Tell HN: Saving the moment. An unobtrusive always-on audio capture device. - slackline

First time poster, long time fan of HN here.<p>After a recent impromptu brainstorming session a friend said something to the effect of "Damn it! It would have been amazing if that had been recorded!".<p>We've heard similar complaints over the years in numerous settings and decided to try to solve this pain in a rather unconventional way.<p>We're developing beautiful industrial designed lamp with a high quality omnidirectional microphone that is continuously recording audio in a circular buffer. When something interesting happens touching the lamp causes that moment in time to be marked as "interesting", to be played back and saved at a computer.<p>We're calling it the IdeaLamp.

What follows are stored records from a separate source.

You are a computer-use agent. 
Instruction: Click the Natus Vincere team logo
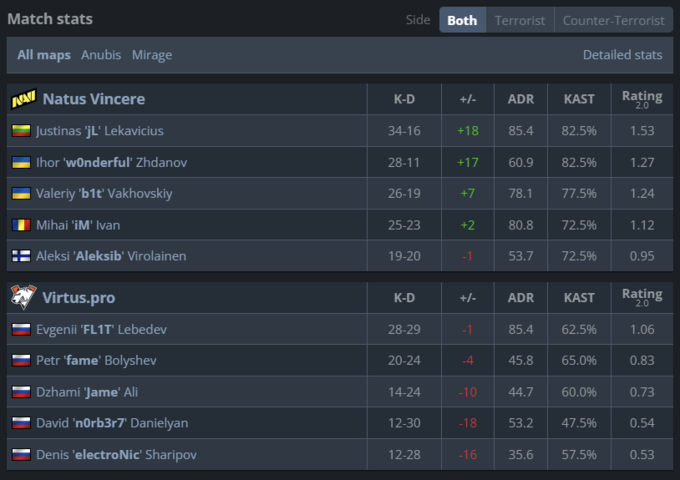click(23, 99)
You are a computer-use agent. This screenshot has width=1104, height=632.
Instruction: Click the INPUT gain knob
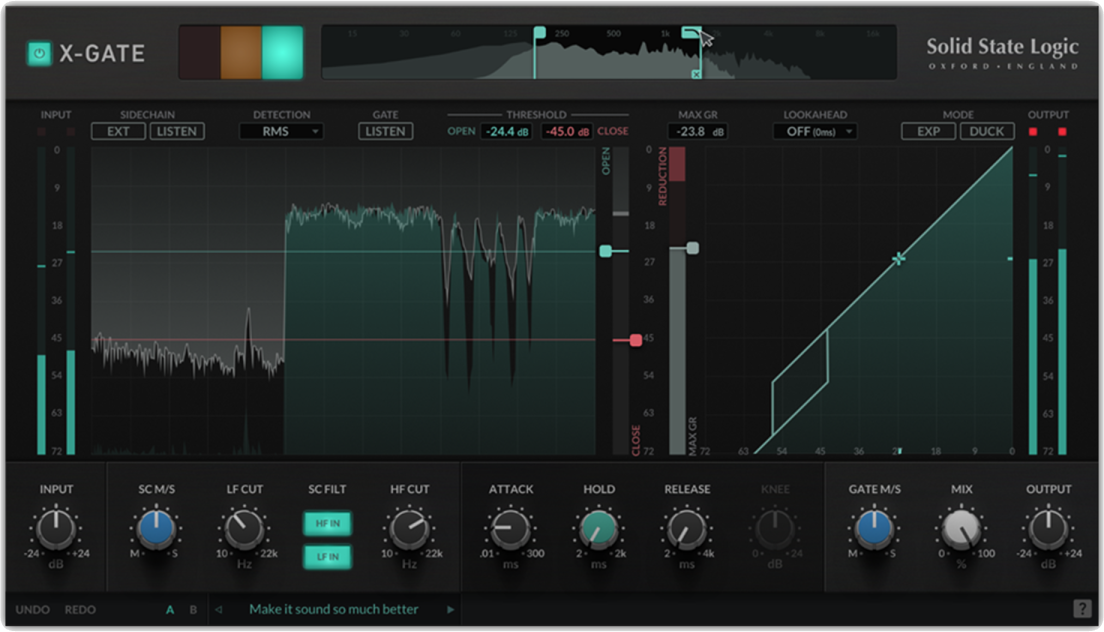pyautogui.click(x=56, y=528)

We plan to use it to capture our future brainstorming sessions, crazy conversations and random inspired moments at our office.<p>You'll be able to learn more about the project here as we progress:
http://theidealamp.com
======
jacquesm
Make sure that people in the room where the thing is located are made aware
that they are recorded. Unobtrusive smacks of concealed and that's a no-no in
many places.

read this:

[http://www.fixyourthinking.com/2004/01/recording-phone-
call-...](http://www.fixyourthinking.com/2004/01/recording-phone-call-laws-by-
state.html)

It is really about phone calls, but it has a pretty clear section in the
introduction:

"You are NOT permitted to record ANYONE (video or voice) without their
specific confirmation and written release that they know they are being
recorded at any time, in ANY place (even inside your residence or your
business) - unless it is a telephone/cellphone conversation - THEN you must
also follow each state's laws regarding such."

Neat idea though!

Edit: I see noonespecial beat me to it :)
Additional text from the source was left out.